[Bug] If a child workflow is in progress when the service goes down, no workflows are resumed

Question

[Bug] If a child workflow is in progress when the service goes down, no workflows are resumed

tgrieger-sf opened this issue a year ago · comments

What are you really trying to do?

Validating my understanding of how Temporal handles resuming child workflows.

Describe the bug

When running a simple workflow that spans child workflows, if a child workflow is in progress and I kill the application, restarting the application does not resume the workflows like I would expect.

If I, instead, kill the application while a child workflow is NOT running and then resume it, the parent workflow resumes no problem.

I've linked essentially what I'm doing, just boiled down to exactly what is needed to reproduce.
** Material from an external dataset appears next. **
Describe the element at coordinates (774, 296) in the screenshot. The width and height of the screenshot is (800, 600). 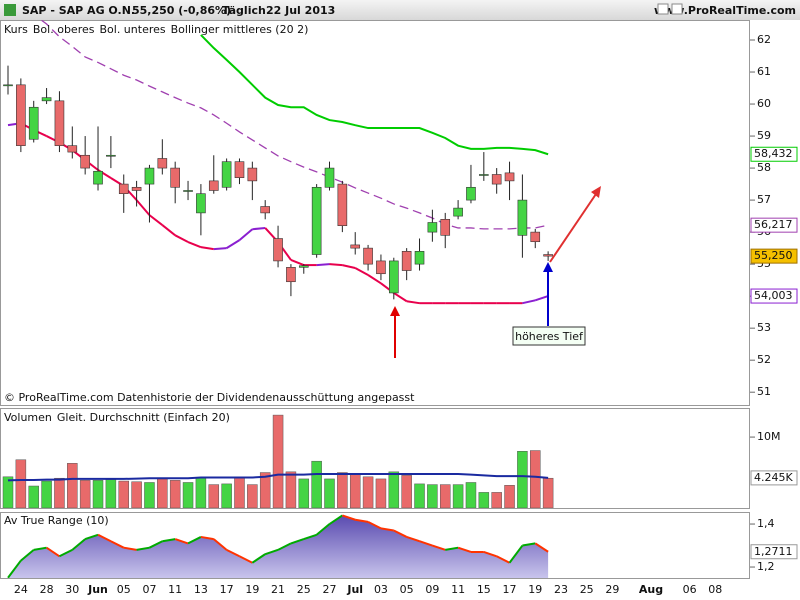
I see `last-value-label: 54,003` at that location.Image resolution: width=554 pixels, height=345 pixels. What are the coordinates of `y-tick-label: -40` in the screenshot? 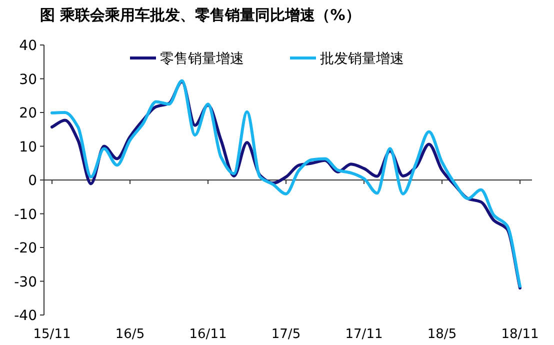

What I don't know is if this expected no matter what, an issue with the dotnet sdk, or something else. Any help is much appreciated.

Minimal Reproduction

Minimal reproduction with instructions here: https://github.com/tgrieger-sf/TemporalChildWorkflowBug

Environment/Versions

OS and processor: x64 Windows 10
Temporal Version: server 1.20.1
Are you using Docker or Kubernetes or building Temporal from source? Running it from temporal start dev

Additional context

N/A

Chad Retz · Answer 1 · Thu Jun 08 2023 03:37:01 GMT+0800 (China Standard Time)

I suspect your problem is that you have crashed an activity without the server knowing. For all but the most immediate activities, you should set a HeartbeatTimeout and heartbeat regularly as a keep alive to let the server know the activity hasn't crashed. See https://github.com/temporalio/sdk-dotnet#activity-heartbeating-and-cancellation. You should also set a StartToCloseTimeout with the max amount of time you expect an activity attempt to take before it should retry.

The child workflows resume, but they have nothing to resume because they are waiting on the activity. But since you are not heartbeating your activity or setting a reasonable timeout, the server thinks the activity is still running.

(can continue to discuss here, or can also discuss in forum at https://community.temporal.io/ or #dotnet-sdk in Slack)

Trevor Grieger · Answer 2 · Thu Jun 08 2023 04:01:17 GMT+0800 (China Standard Time)

I'll close the issue, updated the ScheduleToCloseTimeout to StartToCloseTimeout and set it at a more reasonable 1 second and that did it. Thanks!

Chad Retz · Answer 3 · Thu Jun 08 2023 06:22:53 GMT+0800 (China Standard Time)

Note that 1 second may not be very reasonable actually for schedule to close. That means it has to be picked up, processed including all retries, and completed within a second. May work for a test, but your normal workflow may need a bit more leniency.